Mar 9, 2020 - Economy

What record-low interest rates mean

Data: FactSet; Chart: Axios Visuals
Data: FactSet; Chart: Axios Visuals

U.S. long-term interest rates have plunged to unprecedentedly low levels — lower even than was seen at the depths of the global financial crisis.

Why it matters: The economic world has never looked like this — not in the U.S., anyway. Rates this low don't make rational sense, and they speak to severe economic pessimism and dislocation.

  • The bottom line: This is the market's way of begging Treasury secretary Steven Mnuchin to invest in projects that will improve America's economic health over the long term.

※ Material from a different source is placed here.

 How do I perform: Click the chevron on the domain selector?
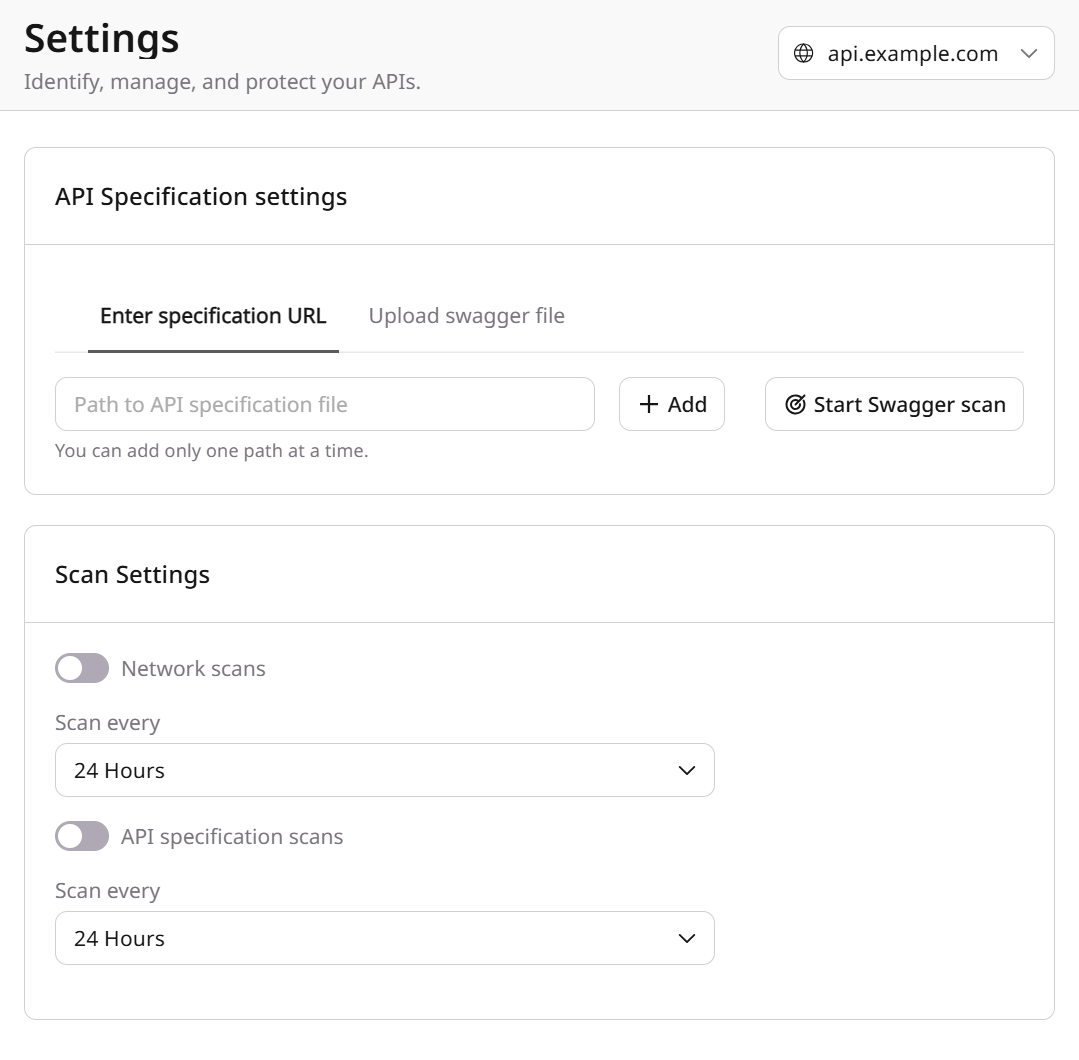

Driving the news: For a homebuyer looking at 30-year fixed mortgage rates of 2.75%, the current state of affairs can seem unambiguously positive. But these rates violate common sense intuitions of what money is worth.

  • Consider a $1,000 tax refund that you're expecting from the government this month. Would you perhaps prefer $1,5o0, payable to you (or your heirs) in the year 2050?
  • Very few individuals would accept that offer. After all, $1,500 today buys only as much as $740 would have bought 30 years ago.
  • The market, however, prefers the distant promise to cash today. A U.S. government obligation to pay $1,500 in 2050 is worth more than $1,000 today.
  • In fact it’s worth $1,011, according to the Treasury "strips" market, which trades government promises to pay a certain amount on a certain date.

How it works: Economic fears driven by the novel coronavirus have only served to increase the amount that investors are willing to pay for the safety of U.S. government obligations.

  • Flashback: Before the financial crisis hit, government promises to pay in the distant future were worth very little — only about 25 cents on the dollar, for payments 30 years hence.
  • Since the crisis, expectations for future growth and inflation have remained sluggish. The less vibrant an economy, the harder it becomes to invest money for a large future payoff, and the more that investors retreat to safety at any price.

The big picture: The U.S. government can borrow money today while promising to repay much less, in real terms, than it will be worth in the future. The best time for any government to invest in the future is when money is free, like it is now.